Another dataset that is designed for home monitoring applications is TST Fall detection dataset v2 (Gasparrini et al., 2015), which focuses on different types of falls and activities of daily living (ADL) using Microsoft Kinect v2 and IMU sensors. The dataset contains 264 actions performed by 11 volunteers, who wore two IMU devices on their waist and right wrist. The actions include different variations of falls such as forward fall, backward fall, side fall, fall ending up sitting and daily activities such as walk back and forth, sit on a chair, walk and grasp object from the floor, lying down. The dataset provides depth frames, skeleton joints in-depth, time information for synchronization, and two raw acceleration streams from the IMU devices. The dataset is introduced and characterized in A Novel RGB-D Video Dataset for Fall Detection by Gasparrini et al. (2015).

UR fall detection (Kwolek, 2014) dataset is another dataset that captures falls and ADL events with two Microsoft Kinect cameras and accelerometric data from PS Move and x-IMU devices. The dataset includes 70 sequences with 30 falls and 40 ADL events. The falls are recorded with two cameras and corresponding accelerometric data, while the ADL events are recorded with only one camera and accelerometer. The sensor data is collected using PS Move (60 Hz) and x-IMU (256 Hz) devices. The dataset also includes pre- and post-fall situations identified by a survey that asks three questions: (i) which activity the person was performing when the fall happened? (ii) Reason for fall? A sliding, a faint, a trip, other? (iii) In which orientation did the fall happen and what part of the body received the impact? The dataset is presented and used in Improving Fall Detection by the Use of Depth Sensor and Accelerometer by Kwolek (2014).

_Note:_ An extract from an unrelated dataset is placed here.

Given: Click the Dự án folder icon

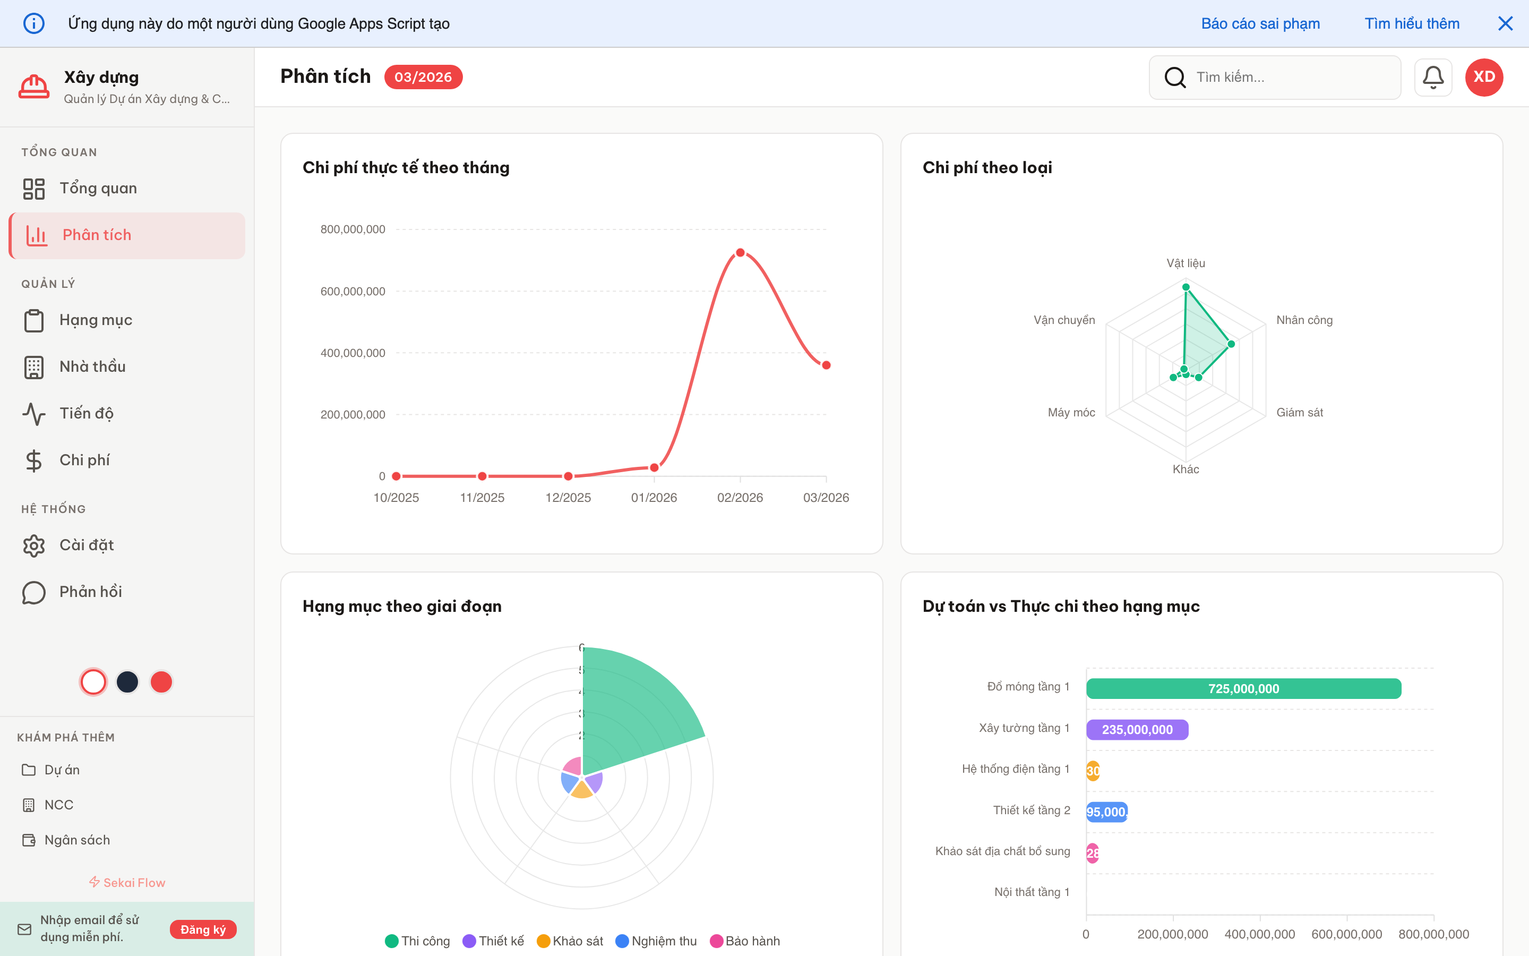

SisFall (Sucerquia et al., 2017) dataset is based on the same survey as UR fall detection dataset and includes 15 types of falls and 19 ADL activities. The falls include lateral fall/fall forward/fall backward while walking caused by a slip/trip or falling asleep or while getting up/sitting down, vertical fall while fainting. The ADL activities include walking slowly/fast/with turns/with stops/with changes of direction/backward/sideways/upstairs/downstairs; sitting down on a chair/sofa; standing up from a chair/sofa; lying down on a bed; standing up from a bed; sitting down on the floor; standing up from the floor; picking up an object from the floor; jumping; running; crouching; kneeling down; bending over to pick up an object from the floor; stretching out to pick up an object from a table. The dataset is collected using two triaxial accelerometers attached to the waist (S1) and right ankle (S2) of each volunteer at a sampling rate of 200 Hz. The dataset is described and analyzed in SisFall: A Fall and Movement Dataset by Sucerquia et al. (2017).

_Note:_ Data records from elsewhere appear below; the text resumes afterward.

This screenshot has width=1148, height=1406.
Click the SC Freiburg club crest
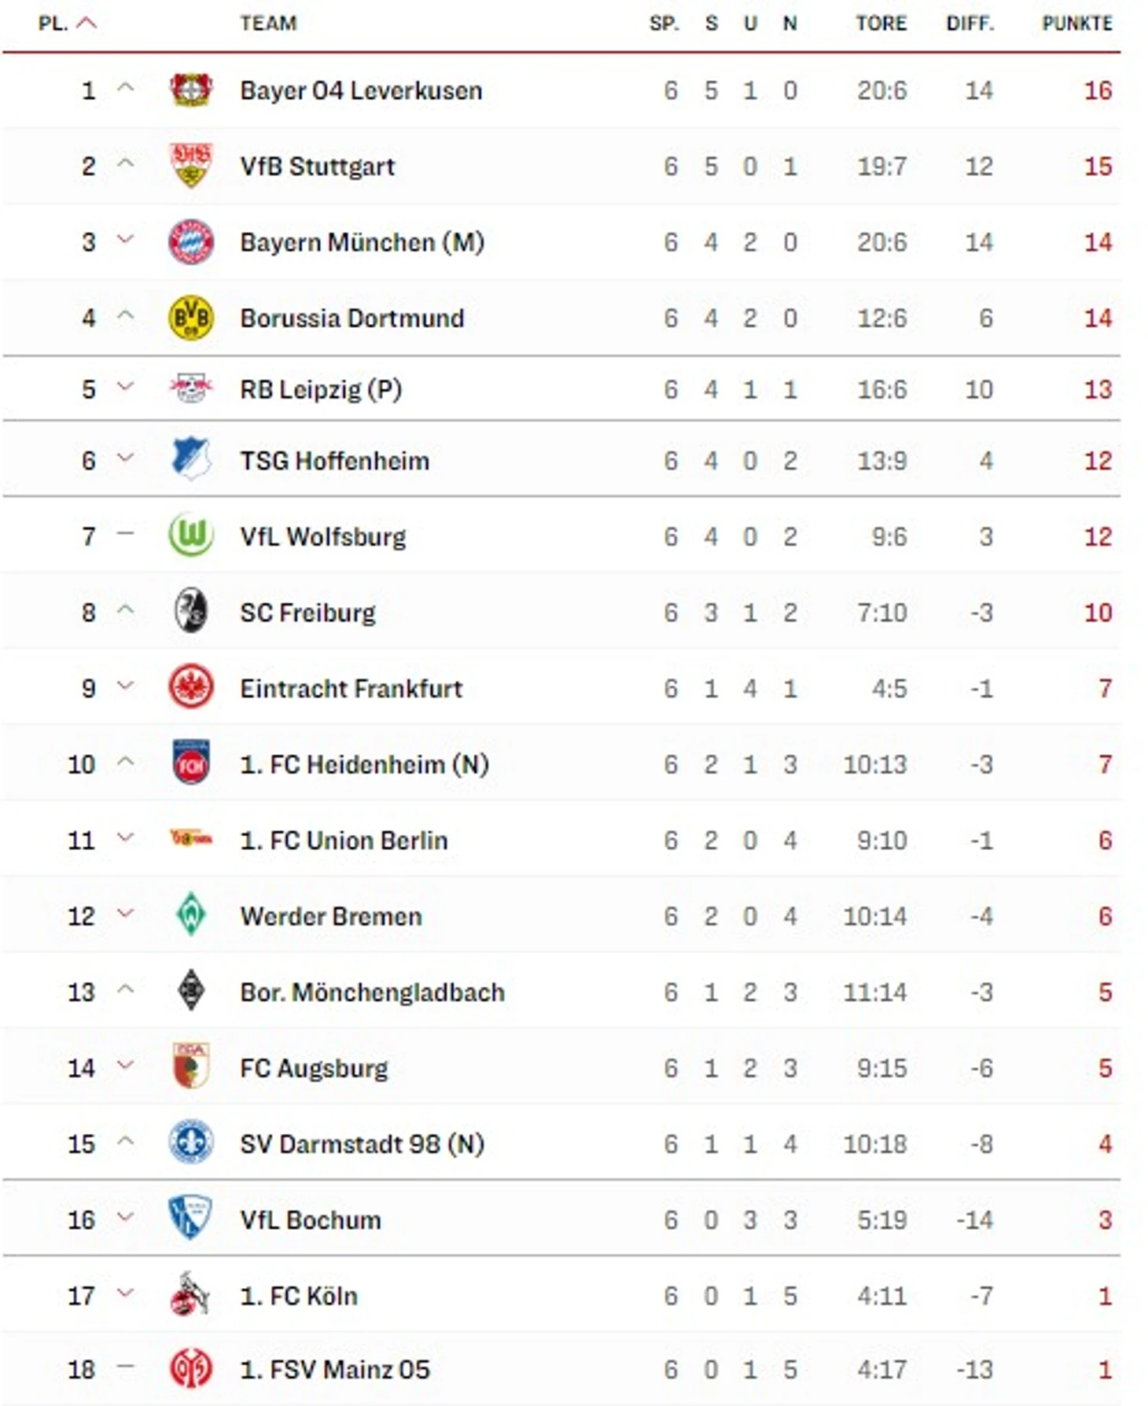click(x=191, y=612)
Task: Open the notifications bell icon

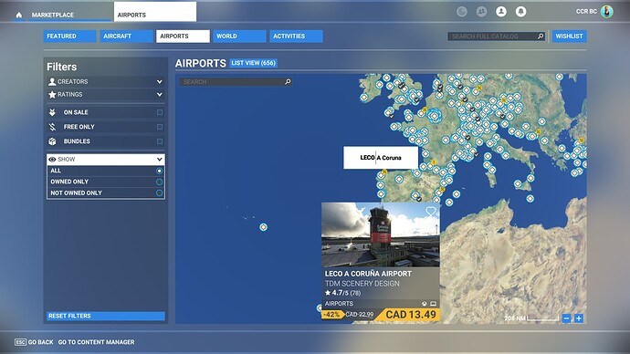Action: (x=520, y=12)
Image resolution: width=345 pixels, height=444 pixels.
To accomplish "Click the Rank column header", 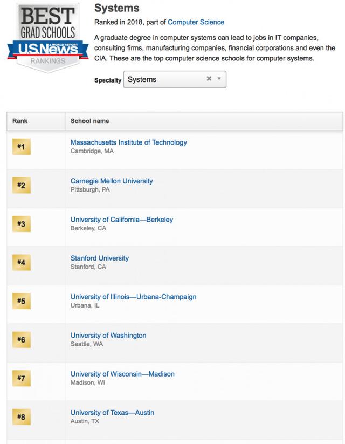I will 20,121.
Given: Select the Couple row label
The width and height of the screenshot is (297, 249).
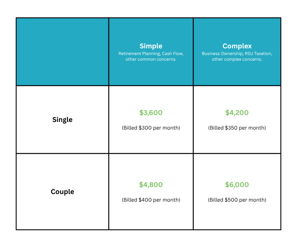Looking at the screenshot, I should click(x=62, y=192).
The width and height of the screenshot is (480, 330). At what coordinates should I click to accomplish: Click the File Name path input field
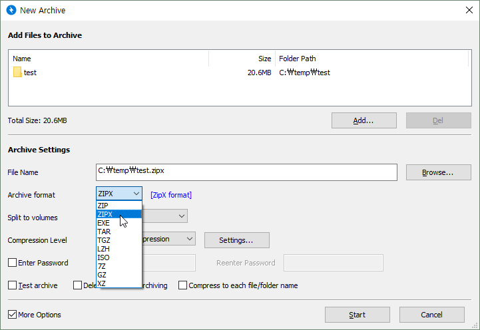[x=246, y=172]
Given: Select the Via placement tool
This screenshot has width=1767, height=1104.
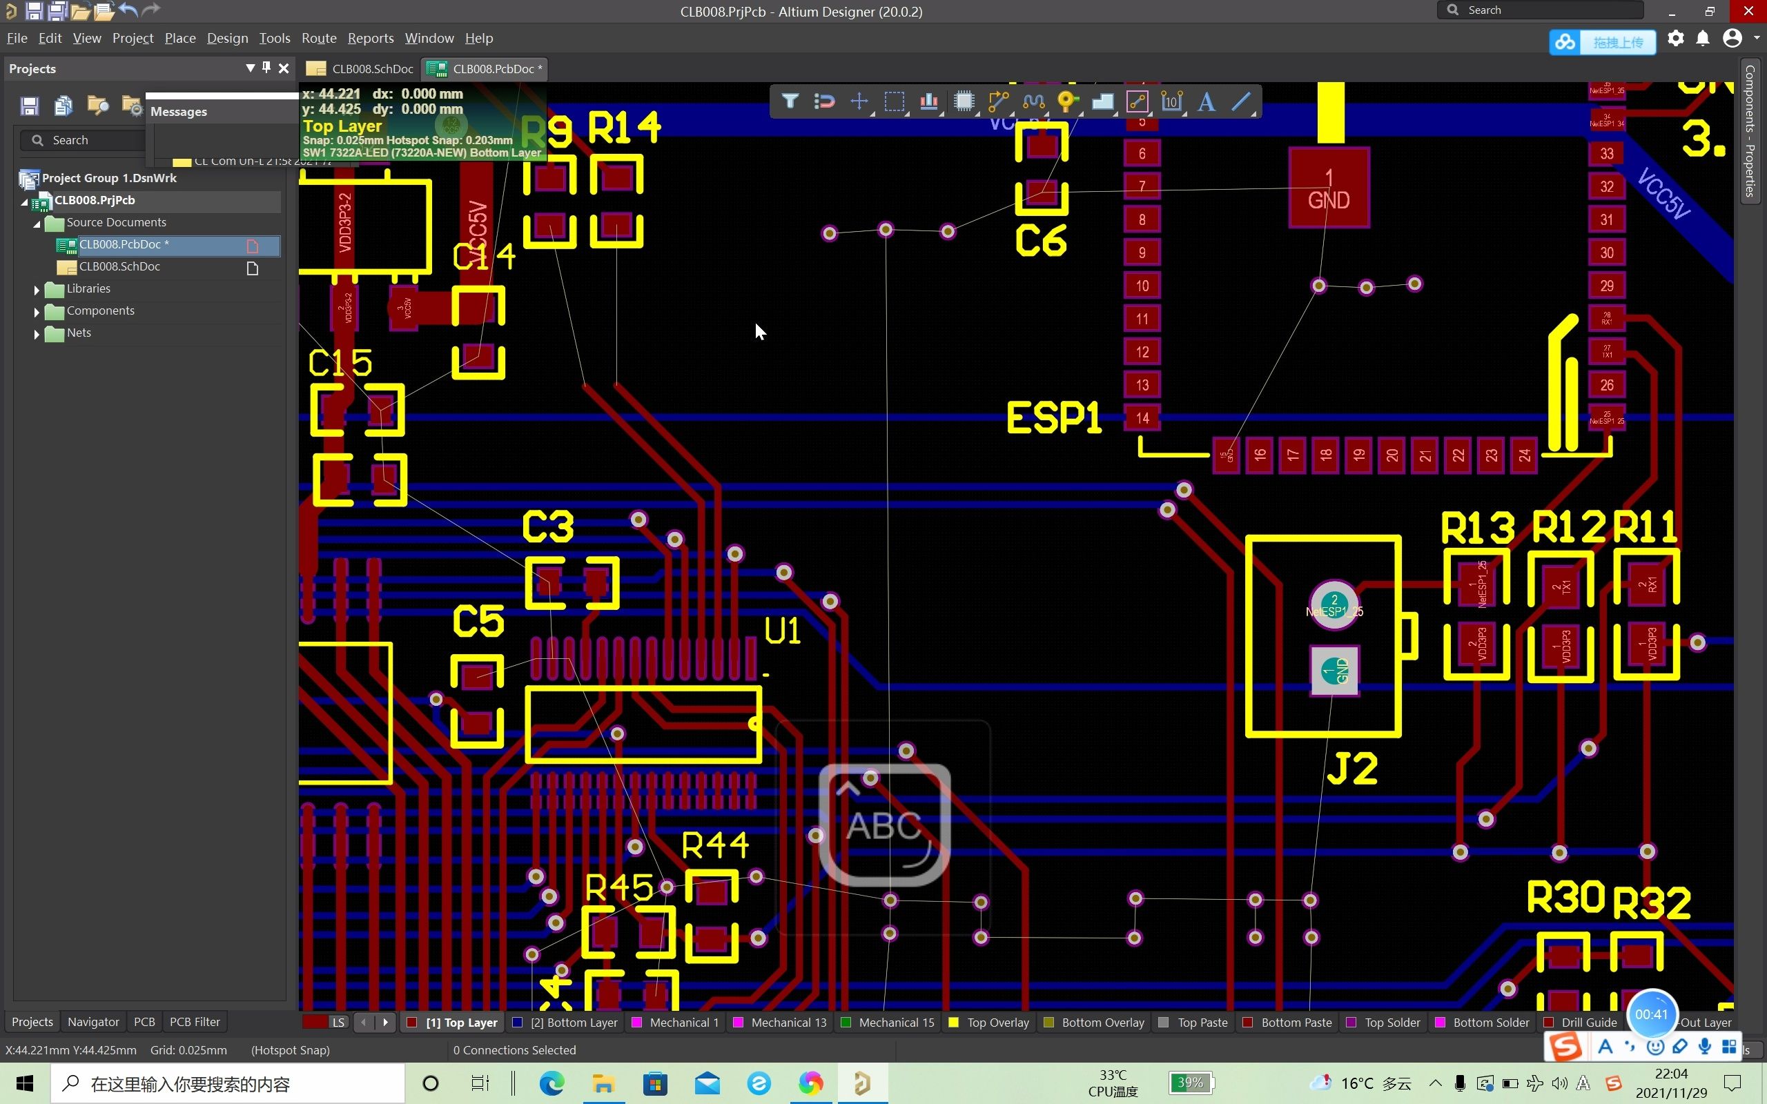Looking at the screenshot, I should pyautogui.click(x=1067, y=101).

Le2i robust fall detection dataset (Nguyen et al., 2016) is a dataset that contains 221 videos of various living environments with different daily activities and real-world challenges such as shadow, light reflection, complex background, and clothing variation. The videos are recorded at 320 × 240 pixels at 25 fps with different actors wearing different colored clothes. The videos include different types of falls such as forward/backward/sideways falls while walking/running/sitting down/getting up/standing still/fainting/jumping/crouching/kneeling down/bending over, and different types of ADL activities such as walking/running/sitting down/getting up/standing still/jumping/crouching/kneeling down/bending over/picking up an object from the floor/table. The dataset is introduced and used in Single camera based fall detection using motion and human shape features by Nguyen et al. (2016).